Czy w takim razie w grze Spójni Stargard były jakieś pozytywy? - Zdobyliśmy 83 punkty. Jest to wynik ofensywny, przy którym można wygrywać mecze, ale trzeba do tego pokazywać taki charakter i taką wolę walki, jakie prezentowaliśmy w pierwszej rundzie - dodał opiekun gości. Faktycznie, w początkowej fazie sezonu jego gracze spisywali się dużo lepiej. Najpierw bardzo długo byli zespołem niepokonanym, a ostatecznie zanotowali bilans 12-3. Z kolei wystarczyło zaledwie pięć kolejek rewanżów, aby liczba porażek się podwoiła. Czy to już pewien kryzys?

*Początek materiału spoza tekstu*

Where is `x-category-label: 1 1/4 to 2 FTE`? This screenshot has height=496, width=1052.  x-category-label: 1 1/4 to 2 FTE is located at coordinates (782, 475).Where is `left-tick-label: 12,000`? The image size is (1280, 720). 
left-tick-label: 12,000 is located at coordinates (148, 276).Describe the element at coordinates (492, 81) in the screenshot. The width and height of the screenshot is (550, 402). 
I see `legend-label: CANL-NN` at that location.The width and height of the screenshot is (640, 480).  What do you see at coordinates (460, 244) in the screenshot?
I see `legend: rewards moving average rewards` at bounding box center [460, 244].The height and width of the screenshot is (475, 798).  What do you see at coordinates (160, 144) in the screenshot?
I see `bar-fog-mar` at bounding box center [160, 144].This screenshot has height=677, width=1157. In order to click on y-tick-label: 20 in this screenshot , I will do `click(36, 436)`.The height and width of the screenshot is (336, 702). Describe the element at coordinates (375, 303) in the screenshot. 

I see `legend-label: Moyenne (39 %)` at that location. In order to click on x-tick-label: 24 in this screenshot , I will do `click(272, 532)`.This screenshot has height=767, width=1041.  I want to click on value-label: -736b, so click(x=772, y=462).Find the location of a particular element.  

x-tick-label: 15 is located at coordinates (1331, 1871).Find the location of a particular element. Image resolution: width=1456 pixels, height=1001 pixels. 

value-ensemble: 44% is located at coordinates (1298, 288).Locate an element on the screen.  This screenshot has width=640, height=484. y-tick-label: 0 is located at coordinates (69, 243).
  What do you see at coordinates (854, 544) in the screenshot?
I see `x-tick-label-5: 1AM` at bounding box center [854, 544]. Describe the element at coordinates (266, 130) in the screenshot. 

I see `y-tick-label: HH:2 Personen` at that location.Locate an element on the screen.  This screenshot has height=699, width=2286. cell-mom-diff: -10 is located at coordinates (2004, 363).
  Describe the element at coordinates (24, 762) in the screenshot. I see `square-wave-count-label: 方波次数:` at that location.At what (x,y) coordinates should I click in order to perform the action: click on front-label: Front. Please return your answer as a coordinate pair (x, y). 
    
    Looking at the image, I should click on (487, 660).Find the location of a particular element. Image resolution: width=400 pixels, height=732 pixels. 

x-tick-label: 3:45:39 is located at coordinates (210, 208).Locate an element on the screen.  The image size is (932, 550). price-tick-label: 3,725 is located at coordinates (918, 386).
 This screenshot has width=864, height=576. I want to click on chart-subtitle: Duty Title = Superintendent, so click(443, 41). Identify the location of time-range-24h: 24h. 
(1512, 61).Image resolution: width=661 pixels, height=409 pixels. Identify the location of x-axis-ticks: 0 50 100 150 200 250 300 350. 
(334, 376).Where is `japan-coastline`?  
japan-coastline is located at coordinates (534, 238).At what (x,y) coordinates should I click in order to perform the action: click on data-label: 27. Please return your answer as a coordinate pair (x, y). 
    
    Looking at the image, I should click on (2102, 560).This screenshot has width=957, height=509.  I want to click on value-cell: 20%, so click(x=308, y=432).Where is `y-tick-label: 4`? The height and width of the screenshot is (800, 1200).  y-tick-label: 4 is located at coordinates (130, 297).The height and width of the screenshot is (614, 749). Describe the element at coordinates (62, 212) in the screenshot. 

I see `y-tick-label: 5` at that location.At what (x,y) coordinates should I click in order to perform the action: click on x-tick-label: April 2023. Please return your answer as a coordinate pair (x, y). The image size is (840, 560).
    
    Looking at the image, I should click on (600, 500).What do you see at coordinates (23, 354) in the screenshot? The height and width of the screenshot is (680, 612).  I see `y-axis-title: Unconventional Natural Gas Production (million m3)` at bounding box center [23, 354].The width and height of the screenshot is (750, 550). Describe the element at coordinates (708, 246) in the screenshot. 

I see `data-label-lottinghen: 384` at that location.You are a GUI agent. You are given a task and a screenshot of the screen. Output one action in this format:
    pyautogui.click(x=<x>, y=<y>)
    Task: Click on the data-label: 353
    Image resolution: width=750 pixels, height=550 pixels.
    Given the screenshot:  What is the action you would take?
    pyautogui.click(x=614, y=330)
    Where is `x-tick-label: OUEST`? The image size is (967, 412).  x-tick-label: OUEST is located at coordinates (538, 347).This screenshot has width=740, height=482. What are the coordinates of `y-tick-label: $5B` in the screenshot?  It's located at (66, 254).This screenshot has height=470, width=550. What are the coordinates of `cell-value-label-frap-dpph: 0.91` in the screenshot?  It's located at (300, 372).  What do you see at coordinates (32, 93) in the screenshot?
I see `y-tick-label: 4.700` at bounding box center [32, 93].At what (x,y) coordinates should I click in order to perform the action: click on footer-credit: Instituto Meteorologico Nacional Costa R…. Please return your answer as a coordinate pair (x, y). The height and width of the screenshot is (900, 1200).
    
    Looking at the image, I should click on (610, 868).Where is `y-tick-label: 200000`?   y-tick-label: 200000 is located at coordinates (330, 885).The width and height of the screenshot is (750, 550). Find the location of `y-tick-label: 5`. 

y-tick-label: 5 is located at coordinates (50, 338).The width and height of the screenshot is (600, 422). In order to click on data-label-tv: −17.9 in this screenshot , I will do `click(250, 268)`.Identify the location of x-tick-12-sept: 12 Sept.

- Nie jesteśmy zespołem wielkim. Sam wynik pierwszej rundy spowodował, że zaczęto nas doceniać i chwała nam za to, natomiast liczą się te mecze ostatnie. Cały czas graliśmy jak dotąd 7-8 zawodników, ale jak gra się już takim zestawieniem dłuższy czas, to gdzieś to zmęczenie przychodzi. Zdawałem sobie sprawę z tego, że może być też okres trudniejszy, ale nie ma co narzekać. Trzeba wziąć się do roboty, robić swoje i już myśleć o kolejnym meczu - zakończył trener Spójni.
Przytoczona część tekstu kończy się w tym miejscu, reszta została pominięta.